• **What needs to be done**
Please return the passage of the Bethesda Declaration text from "The Bethesda Declaration" up to and including "over 400,000 jobs.", copied word for word.

-------- Extract provided

= Bethesda Declaration =

Open letter written by American scientists

The Bethesda Declaration is a letter written and signed on June 9, 2025, by close to 500 employees and staff members of the United States National Institutes of Health (NIH), including some anonymous signatures. The letter requests the restoration of cancelled grants, focusing on "life-saving science" and grants "delayed or terminated for political reasons".

==Background==
The NIH is the world's largest public funder of biomedical research. It has a budget of $48 billion. In 2024, every $1 in NIH funding generated $2.56 in economic activity, and NIH funding supported over 400,000 jobs.

In the days after the second Trump administration took office, the Department of Health and Human Services (HHS)—the parent organization of the NIH—cancelled NIH meetings and travel for over a week as part of a reorganization, preventing the agency from issuing research grants and in effect freezing 80% of its budget. An NIH spokesperson said the pause included "mass communications and public appearances that are not directly related to emergencies or critical to preserving health," and was meant to "allow the new team to set up a process for review and prioritization." Researchers speaking to Nature said this was the first time such a suspension had lasted for more than a day.

According to The Economist:

Many institutions routinely use NIH funds to cover between 50% and 70% of their “indirect” costs, which includes things such as laboratory maintenance, equipment provision and salaries for support and administrative staff. The administration sees that share as too high, and wants to cap indirect costs at 15% of the grant total, in line with similar limits set by private organisations, forcing institutions to pay for the remainder themselves ... The growth of indirect costs was highlighted by the Government Accountability Office during Barack Obama’s presidency, leading the administration to consider a cap of its own. But one of 15% is seen by many as too restrictive.

NIH implementation of a 15% cap on indirect cost funding was permanently blocked by a judge in April. The NIH planned to appeal.

The Association of American Medical Colleges (AAMC) reported that, by May 20, the NIH had cancelled $2.5 billion in grants to US institutions, including $1.4 billion to US medical schools and hospitals. 30% of cancelled funding supported active clinical trials. The report called the cancellations "unprecedented in the history of the agency."

==Letter==
The letter mentions that $9.5 billion dollars in grants affecting around 2,100 projects have been cut, that $2.6 billion in contracts have been cut, and that there are plans to cut up to 40% of NIH's $48 billion budget in the future. The declaration raises concerns about reducing funding for indirect costs of research at universities, which were recently lowered to 15%. The letter mentions the inefficiency of cutting nearly complete projects and how that is actually wasting money rather than saving it. The declaration shares concerns about the firing of NIH staff. The declaration expresses concern that orders from Trump administration officials will lead to NIH not being able to spend its entire budget this year, and will be used as justification to cut the budget next fiscal year. The signatories mentioned that there is a "culture of fear and suppression" at NIH right now.

----------------
-------- Record extracts

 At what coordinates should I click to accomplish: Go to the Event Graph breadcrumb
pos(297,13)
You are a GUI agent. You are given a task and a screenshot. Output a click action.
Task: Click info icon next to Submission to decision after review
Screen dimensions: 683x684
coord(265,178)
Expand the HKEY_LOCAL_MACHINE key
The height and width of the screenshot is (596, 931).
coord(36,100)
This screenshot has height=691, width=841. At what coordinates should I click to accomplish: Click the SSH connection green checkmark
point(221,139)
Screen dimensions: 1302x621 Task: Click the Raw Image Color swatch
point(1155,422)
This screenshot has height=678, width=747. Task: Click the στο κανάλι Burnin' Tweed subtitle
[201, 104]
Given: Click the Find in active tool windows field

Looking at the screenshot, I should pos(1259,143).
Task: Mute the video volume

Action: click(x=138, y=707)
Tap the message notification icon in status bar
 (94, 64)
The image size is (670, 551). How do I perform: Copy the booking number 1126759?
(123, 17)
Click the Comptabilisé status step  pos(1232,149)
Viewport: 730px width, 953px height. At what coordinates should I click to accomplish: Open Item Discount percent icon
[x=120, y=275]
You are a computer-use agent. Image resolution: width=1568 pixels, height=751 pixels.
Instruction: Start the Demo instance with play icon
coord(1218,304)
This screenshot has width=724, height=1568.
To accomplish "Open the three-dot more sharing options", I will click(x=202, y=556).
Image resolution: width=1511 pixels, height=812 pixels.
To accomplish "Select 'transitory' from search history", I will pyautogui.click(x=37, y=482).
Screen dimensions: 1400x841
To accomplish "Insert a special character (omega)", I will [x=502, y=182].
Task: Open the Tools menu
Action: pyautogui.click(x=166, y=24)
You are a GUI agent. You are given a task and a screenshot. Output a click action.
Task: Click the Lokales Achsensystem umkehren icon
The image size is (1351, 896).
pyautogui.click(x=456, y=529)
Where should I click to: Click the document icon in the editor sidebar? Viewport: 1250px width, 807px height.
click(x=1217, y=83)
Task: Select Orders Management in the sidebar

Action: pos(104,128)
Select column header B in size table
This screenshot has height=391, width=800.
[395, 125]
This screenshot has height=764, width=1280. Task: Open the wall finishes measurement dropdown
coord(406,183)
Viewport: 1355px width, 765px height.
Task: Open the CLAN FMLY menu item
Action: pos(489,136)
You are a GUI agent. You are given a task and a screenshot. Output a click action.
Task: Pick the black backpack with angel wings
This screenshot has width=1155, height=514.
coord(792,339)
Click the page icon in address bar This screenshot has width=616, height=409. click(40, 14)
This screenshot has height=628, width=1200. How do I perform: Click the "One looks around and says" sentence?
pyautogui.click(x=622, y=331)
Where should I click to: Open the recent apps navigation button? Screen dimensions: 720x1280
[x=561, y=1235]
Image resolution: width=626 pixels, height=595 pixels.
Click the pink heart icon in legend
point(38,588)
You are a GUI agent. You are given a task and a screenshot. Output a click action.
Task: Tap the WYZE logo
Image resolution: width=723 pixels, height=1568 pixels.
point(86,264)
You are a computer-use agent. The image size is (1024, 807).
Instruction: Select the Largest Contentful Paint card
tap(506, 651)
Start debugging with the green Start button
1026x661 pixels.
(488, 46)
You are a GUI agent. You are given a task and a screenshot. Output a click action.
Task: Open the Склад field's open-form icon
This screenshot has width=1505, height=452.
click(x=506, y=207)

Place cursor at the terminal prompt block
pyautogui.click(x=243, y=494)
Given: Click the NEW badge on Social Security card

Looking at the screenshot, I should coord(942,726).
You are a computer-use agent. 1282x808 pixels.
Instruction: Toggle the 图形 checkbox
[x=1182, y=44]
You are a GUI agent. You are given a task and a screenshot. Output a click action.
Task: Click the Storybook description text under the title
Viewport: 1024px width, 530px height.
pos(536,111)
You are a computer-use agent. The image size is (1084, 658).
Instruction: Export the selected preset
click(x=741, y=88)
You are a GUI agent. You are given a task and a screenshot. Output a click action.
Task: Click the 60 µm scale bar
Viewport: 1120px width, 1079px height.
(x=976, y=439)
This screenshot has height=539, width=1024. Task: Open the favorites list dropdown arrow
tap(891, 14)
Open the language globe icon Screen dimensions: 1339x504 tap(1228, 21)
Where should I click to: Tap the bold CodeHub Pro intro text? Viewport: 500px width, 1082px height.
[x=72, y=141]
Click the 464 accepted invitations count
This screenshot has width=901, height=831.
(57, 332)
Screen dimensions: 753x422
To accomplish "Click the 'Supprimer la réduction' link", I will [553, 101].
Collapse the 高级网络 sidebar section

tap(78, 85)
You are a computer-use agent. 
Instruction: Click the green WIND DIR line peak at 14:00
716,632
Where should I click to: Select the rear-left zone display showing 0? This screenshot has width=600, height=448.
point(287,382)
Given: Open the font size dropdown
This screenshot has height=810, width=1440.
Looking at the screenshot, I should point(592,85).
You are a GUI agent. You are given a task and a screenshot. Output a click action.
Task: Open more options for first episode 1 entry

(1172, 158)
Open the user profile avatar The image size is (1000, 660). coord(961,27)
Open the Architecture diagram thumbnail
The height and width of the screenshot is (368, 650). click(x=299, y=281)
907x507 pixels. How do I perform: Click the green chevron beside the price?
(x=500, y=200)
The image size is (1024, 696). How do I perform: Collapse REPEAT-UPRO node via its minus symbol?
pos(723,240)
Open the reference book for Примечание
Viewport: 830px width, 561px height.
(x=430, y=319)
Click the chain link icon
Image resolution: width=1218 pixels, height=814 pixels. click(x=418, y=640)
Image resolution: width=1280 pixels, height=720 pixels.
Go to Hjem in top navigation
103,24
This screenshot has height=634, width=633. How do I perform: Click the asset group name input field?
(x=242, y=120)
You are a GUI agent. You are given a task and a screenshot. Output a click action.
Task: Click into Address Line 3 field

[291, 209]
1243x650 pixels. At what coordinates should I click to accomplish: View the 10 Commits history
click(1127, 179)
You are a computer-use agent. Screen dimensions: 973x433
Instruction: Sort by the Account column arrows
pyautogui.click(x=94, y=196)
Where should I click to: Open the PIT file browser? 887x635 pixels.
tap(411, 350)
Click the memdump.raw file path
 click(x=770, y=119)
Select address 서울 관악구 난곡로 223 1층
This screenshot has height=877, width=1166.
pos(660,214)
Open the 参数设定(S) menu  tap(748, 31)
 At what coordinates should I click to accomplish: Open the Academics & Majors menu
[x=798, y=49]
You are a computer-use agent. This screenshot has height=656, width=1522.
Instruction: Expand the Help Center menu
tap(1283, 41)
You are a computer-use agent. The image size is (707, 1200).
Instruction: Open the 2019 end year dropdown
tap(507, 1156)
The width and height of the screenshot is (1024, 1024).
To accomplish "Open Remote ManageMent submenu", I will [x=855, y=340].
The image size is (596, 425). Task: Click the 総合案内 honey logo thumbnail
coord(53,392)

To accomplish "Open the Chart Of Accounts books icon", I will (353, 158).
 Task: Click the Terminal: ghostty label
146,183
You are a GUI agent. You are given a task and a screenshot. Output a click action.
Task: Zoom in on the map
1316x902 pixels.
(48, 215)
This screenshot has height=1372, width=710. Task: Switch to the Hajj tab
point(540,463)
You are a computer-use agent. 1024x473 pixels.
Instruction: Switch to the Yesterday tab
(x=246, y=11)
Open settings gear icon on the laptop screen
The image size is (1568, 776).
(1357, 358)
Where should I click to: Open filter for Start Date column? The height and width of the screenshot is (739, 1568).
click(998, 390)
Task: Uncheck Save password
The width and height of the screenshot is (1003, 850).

----------------

• **Result of the task**
The Bethesda Declaration is a letter written and signed on June 9, 2025, by close to 500 employees and staff members of the United States National Institutes of Health (NIH), including some anonymous signatures. The letter requests the restoration of cancelled grants, focusing on "life-saving science" and grants "delayed or terminated for political reasons".

==Background==
The NIH is the world's largest public funder of biomedical research. It has a budget of $48 billion. In 2024, every $1 in NIH funding generated $2.56 in economic activity, and NIH funding supported over 400,000 jobs.